— DIRECTIONS FOR THIS TASK —
Look below for the line that has "AC Market apk (289, 1888)". Set down the lines from there through the line that has "Travel (1036, 193)", exactly as written.

═════ AVAILABLE DATA ═════

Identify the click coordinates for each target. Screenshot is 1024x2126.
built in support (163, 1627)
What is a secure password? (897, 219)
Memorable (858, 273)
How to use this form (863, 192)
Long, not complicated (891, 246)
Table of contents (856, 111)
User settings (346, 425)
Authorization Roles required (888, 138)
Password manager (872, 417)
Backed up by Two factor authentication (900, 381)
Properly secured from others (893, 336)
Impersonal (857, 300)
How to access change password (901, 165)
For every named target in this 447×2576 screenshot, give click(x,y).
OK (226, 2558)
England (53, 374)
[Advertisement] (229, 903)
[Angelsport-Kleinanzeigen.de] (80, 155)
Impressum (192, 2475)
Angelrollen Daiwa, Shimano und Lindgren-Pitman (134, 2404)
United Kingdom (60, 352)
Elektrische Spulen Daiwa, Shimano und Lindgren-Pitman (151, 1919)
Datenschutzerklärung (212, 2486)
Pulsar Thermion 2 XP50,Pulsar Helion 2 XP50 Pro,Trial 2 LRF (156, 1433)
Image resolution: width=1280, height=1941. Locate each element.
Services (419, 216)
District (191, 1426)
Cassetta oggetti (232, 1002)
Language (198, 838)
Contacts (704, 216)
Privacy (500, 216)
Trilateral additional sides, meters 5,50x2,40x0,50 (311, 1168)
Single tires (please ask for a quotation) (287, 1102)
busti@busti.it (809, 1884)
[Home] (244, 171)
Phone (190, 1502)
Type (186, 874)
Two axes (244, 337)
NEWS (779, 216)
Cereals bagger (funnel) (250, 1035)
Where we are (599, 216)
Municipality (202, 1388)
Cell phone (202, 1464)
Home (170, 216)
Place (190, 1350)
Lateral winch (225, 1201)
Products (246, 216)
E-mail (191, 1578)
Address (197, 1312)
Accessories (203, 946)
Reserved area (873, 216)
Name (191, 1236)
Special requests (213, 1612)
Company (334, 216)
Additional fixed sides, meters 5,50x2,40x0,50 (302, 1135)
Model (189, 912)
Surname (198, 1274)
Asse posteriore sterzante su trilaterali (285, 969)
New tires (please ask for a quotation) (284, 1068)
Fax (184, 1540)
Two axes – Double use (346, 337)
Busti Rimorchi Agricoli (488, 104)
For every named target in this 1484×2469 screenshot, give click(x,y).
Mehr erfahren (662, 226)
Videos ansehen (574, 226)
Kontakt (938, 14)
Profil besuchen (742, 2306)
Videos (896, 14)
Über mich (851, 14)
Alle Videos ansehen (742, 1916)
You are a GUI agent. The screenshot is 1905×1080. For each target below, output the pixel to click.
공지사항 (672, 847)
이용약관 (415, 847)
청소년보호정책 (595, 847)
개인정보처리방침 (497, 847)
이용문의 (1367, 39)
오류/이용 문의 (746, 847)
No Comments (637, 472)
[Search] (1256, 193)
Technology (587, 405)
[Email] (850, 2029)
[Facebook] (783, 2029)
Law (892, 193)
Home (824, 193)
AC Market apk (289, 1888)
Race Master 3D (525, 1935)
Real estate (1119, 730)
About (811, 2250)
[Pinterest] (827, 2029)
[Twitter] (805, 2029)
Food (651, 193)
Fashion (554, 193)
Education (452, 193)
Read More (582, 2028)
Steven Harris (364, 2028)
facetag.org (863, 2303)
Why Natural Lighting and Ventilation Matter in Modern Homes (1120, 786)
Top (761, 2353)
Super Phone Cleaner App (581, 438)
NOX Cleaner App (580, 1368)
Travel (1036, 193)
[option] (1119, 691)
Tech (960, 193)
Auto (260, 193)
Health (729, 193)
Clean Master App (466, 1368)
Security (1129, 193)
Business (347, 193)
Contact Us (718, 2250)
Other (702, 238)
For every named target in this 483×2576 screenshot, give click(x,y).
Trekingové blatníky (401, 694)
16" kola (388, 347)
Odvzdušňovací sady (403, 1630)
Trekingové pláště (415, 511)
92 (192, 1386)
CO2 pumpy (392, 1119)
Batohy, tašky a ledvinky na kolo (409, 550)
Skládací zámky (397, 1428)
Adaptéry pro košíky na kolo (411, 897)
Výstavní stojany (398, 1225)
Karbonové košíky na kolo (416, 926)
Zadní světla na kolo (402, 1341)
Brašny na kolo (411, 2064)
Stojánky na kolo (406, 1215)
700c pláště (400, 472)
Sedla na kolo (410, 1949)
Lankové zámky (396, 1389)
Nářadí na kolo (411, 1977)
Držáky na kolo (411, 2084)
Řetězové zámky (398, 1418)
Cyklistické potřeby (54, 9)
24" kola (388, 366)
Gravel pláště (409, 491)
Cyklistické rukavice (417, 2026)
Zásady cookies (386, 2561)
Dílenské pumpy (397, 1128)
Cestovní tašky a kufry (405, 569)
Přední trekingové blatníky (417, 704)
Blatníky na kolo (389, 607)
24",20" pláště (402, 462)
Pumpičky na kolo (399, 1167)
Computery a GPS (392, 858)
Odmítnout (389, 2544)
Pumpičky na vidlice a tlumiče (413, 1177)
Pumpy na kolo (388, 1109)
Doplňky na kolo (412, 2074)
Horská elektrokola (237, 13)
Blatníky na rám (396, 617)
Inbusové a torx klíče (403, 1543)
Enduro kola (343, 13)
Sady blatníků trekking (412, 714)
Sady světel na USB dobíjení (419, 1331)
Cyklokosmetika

═════

— PROBLEM SOLUTION —
AC Market apk (289, 1888)
Race Master 3D (525, 1935)
Real estate (1119, 730)
About (811, 2250)
[Pinterest] (827, 2029)
[Twitter] (805, 2029)
Food (651, 193)
Fashion (554, 193)
Education (452, 193)
Read More (582, 2028)
Steven Harris (364, 2028)
facetag.org (863, 2303)
Why Natural Lighting and Ventilation Matter in Modern Homes (1120, 786)
Top (761, 2353)
Super Phone Cleaner App (581, 438)
NOX Cleaner App (580, 1368)
Travel (1036, 193)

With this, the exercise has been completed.